YOUR ASSIGNMENT: Retype the records that come next, word for word.

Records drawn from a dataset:
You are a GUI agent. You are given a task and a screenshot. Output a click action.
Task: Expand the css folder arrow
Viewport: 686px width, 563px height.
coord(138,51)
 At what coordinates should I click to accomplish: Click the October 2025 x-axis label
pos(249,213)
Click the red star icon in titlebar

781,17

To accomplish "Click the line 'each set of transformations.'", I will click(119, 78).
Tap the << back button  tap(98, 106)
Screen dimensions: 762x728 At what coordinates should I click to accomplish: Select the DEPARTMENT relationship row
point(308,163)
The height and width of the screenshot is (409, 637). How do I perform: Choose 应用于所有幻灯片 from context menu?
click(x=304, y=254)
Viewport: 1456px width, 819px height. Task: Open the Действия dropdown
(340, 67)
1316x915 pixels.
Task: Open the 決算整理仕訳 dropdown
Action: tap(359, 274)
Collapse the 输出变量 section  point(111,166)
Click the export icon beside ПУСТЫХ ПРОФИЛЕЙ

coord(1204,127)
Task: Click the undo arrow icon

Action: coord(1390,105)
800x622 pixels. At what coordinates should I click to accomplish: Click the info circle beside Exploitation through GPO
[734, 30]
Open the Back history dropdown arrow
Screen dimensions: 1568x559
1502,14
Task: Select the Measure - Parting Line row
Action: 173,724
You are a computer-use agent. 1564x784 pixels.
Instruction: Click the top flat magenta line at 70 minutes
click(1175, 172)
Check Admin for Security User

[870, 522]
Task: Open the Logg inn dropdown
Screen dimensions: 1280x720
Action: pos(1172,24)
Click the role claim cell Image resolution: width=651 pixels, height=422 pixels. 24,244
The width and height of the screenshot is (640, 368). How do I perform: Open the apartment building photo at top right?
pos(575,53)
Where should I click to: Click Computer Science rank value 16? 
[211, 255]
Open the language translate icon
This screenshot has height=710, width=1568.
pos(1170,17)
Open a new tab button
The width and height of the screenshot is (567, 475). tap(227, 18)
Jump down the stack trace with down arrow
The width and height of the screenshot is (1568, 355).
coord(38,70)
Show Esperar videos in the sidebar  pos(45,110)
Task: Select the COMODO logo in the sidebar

REPLY TO THE EXERCISE:
You are a GUI agent. You are given a task and a screenshot. Output a click action.
Task: Expand the css folder arrow
Viewport: 686px width, 563px height.
coord(138,51)
 At what coordinates should I click to accomplish: Click the October 2025 x-axis label
pos(249,213)
Click the red star icon in titlebar

781,17

To accomplish "Click the line 'each set of transformations.'", I will click(119, 78).
Tap the << back button  tap(98, 106)
Screen dimensions: 762x728 At what coordinates should I click to accomplish: Select the DEPARTMENT relationship row
point(308,163)
The height and width of the screenshot is (409, 637). How do I perform: Choose 应用于所有幻灯片 from context menu?
click(x=304, y=254)
Viewport: 1456px width, 819px height. Task: Open the Действия dropdown
(340, 67)
1316x915 pixels.
Task: Open the 決算整理仕訳 dropdown
Action: tap(359, 274)
Collapse the 输出变量 section  point(111,166)
Click the export icon beside ПУСТЫХ ПРОФИЛЕЙ

coord(1204,127)
Task: Click the undo arrow icon

Action: coord(1390,105)
800x622 pixels. At what coordinates should I click to accomplish: Click the info circle beside Exploitation through GPO
[734, 30]
Open the Back history dropdown arrow
Screen dimensions: 1568x559
1502,14
Task: Select the Measure - Parting Line row
Action: 173,724
You are a computer-use agent. 1564x784 pixels.
Instruction: Click the top flat magenta line at 70 minutes
click(1175, 172)
Check Admin for Security User

[870, 522]
Task: Open the Logg inn dropdown
Screen dimensions: 1280x720
Action: pos(1172,24)
Click the role claim cell Image resolution: width=651 pixels, height=422 pixels. 24,244
The width and height of the screenshot is (640, 368). How do I perform: Open the apartment building photo at top right?
pos(575,53)
Where should I click to: Click Computer Science rank value 16? 
[211, 255]
Open the language translate icon
This screenshot has height=710, width=1568.
pos(1170,17)
Open a new tab button
The width and height of the screenshot is (567, 475). tap(227, 18)
Jump down the stack trace with down arrow
The width and height of the screenshot is (1568, 355).
coord(38,70)
Show Esperar videos in the sidebar  pos(45,110)
Task: Select the COMODO logo in the sidebar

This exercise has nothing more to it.